Billy convinces Jason to go with him to a gold mine Billy used to frequent with his father. Billy and his father would search for “treasures” at the mine. After running into Kimberly, the find two other students from Angel Grove, Zack (Ludi Lin) and Trini (Becky G.) at the mine. Billy’s treasure hunt unearths ancient coins that grant the teenagers special powers.
When the group meets at the mine again, they come across a spaceship buried deep within the ground. A robot named Alpha 5 (Bill Hader) greets them and introduces them to Zordon (Bryan Cranston). Zordon was a Power Ranger defeated long ago by Rita Repulsa (Elizabeth Banks) trying to protect Earth’s zeo crystal, responsible for life on the planet.
Jason and his new team must learn to work as a team and find their ability to morph into Power Rangers before Rita can come back and steal the zeo crystal, ending life on Earth.
Power Rangers is the latest attempt to take a beloved childhood franchise and turn it into big screen magic. While I was never an avid fan of the show, I have seen a few episodes here and there. That said, you don’t have to well-versed in the Power Rangers series to appreciate the movie, but it does help to have at least a little familiarity with it.
The actors playing the Power Rangers ,Dacre Montgomery, Naomi Scott, RJ Cyler, Ludi Lin, and Becky G., are relatively unknown. They work well together as the haphazard group of teenagers thrown into the position of saving the world. There is a fair amount of cheesiness to both the lines they deliver and their performances. It is a Power Rangers movie, after all. To give the film the star power to help bring in a bigger audience, they add in Bryan Cranston, Elizabeth Banks, and Bill Hader. These bigger names add a little heft and credibility to the film, even if their characters are over the top.

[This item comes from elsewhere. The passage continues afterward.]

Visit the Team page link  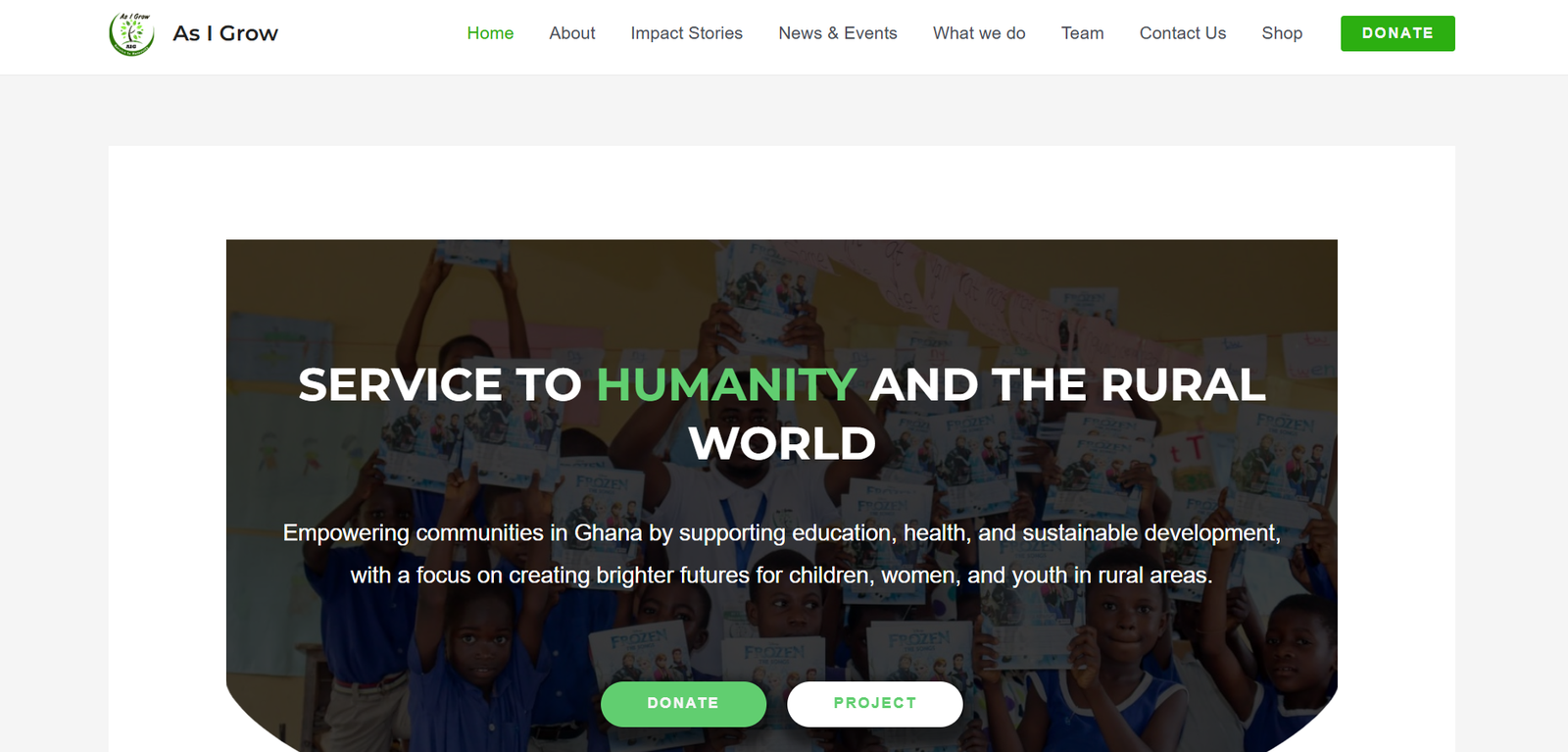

The film gives us the back story to how the Power Rangers came to be. It wants to be taken seriously as a film, even if it doesn’t take itself too seriously. While a fair share of the campiness of the tv series has been cast aside, it isn’t completely gone. In fact, there is a direct call out to the series as they head into the final battle.
My biggest complaint with the movie is that it takes too long to get things going. Too much time is spent pointing out the differences and conflicts between the characters. It isn’t until the last half hour or so that we finally get to the action. One of the highlights of the movie is RJ Cyler’s character, Billy, mentions that he is on the spectrum. This can be tricky to pull off in a film, but it is well done without turning him into a stereotypical autistic character.
Power Rangers can be a bit dark and scary for younger audiences, especially towards the beginning. Once you get past that point, it is a fun movie that kids can enjoy and parents can reminisce about. If singing candelabras and princesses aren’t your thing (or you’ve already seen it), Power Rangers is a good choice for a family movie outing.